If there was an option to abort on unaligned references (with some decent traceback), I suspect some OpenVMS folks would use it.  Particularly given the (large) penalty for unaligned references within the Itanium architecture.

jreagan
Advisor

Re: What is the performance impact of reporting alignment faults?

Hoff, look closer at the defaults for COBOL and BASIC.  Not as aligned as you think.  However, the compiler will generate multiple instructions to load the data in pieces to avoid alignment faults.

 

Back to the question at hand.  Yes, there is certainly a Heisenberg effect with asking for fault reporting.

 

From the SRM Vol 1, User Mask

 

ac flag : 0: unaligned data memory references may cause an Unaligned Data Reference fault.

               1: all unaligned data memory references cause an Unaligned Data Reference fault

 

Note the "may" in the 0 case.  The Itanium architecture allows implementations to handle some unaligned references totally 'on-chip'.  I suspect unaligned references inside the same cache line (or perhaps just within a 64-bit quadword) are handled 'on-chip' and VERY fast.

 

However, when you use the system services that you mention, the 'ac' flag gets set in the user mask.  So now EVERY unaligned memory reference causes a fault, traps to OpenVMS, which in turn takes out a spinlock in order to fix up the unaligned reference, and then in turn signals the unaligned access fault to the program.  So just by looking, you increase the overhead.

 

The same holds true for using SET BREAK/UNALIGNED in the debugger or even the SDA FLT support.

abrsvc
Respected Contributor

Re: What is the performance impact of reporting alignment faults?

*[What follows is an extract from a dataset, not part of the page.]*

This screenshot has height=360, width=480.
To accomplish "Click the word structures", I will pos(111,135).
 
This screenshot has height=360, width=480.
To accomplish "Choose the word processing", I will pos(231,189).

It would seem to me that the time cost of the monitoring is irrelevant.  I would expect that the developers use the instrumented code to locate the alignment faults in order to "fix" them.  Once "fixed" there is no longer a need for the instrumentation and thus no cost on the production system.  Lets face it, the goal is to avoid the alignment faults.  Once this has been accomplished during the testing phase, the instrumentation (specific to these faults) should be disabled.

 

Just my approach...

 

Dan

jreagan
Advisor

Re: What is the performance impact of reporting alignment faults?

I agree with Dan 100%

Glenn Wolf
Advisor

Re: What is the performance impact of reporting alignment faults?

John:

 

Thanks for taking the time to provide the example; it's very similar to the C example from Eight-Cubed, which I had already exercised.  It provided the assurance that I needed - yes, I was doing something wrong, and forced me to look closer at my code to find it.

 

It turns out that when changing my alignment fault reporting from exception based to buffered, I introduced a bug that caused it to continue to use the exception approach anyway, thus the "similarity" of my test results between the exception based and what-I-thought-was-buffered.  I should have verified that my code was really doing what I expected before posting.

 

Now that I've corrected THAT oversight, I see results very similar to yours - a millisecond or two to start the alignment fault collection, and nothing measurable to report it. 

 

It is the exception processing that was taking the extra time.  Yet another thing to be wary of (as has been reported in other posts) when moving to Itanium.

 

To answer some of the other questions, yes we may see some variability in the number of alignment faults by transaction.  The transactions process requests that are presented in a "query language" (think SQL, but not too hard), and we will see the query usage change over time.  Today our transactions vary in duration from a few milliseconds to hundreds of milliseconds, based on what they are doing, so I am quite willing to pay a millisecond or two to be able to correlate a rise in alignment faults to a particular transaction signature.  And, as it is coded today, we can easily turn on or off the alignment fault reporting in real time if it gets in the way.

 

We will certainly pursue the reported alignment faults and eradicate as many as possible, but I'm pretty certain that we won't get to zero.  This data will help us understand how close to zero we can get.

 

Thank you to all who responded. As always, this forum is of immense help in finding the solutions that I need.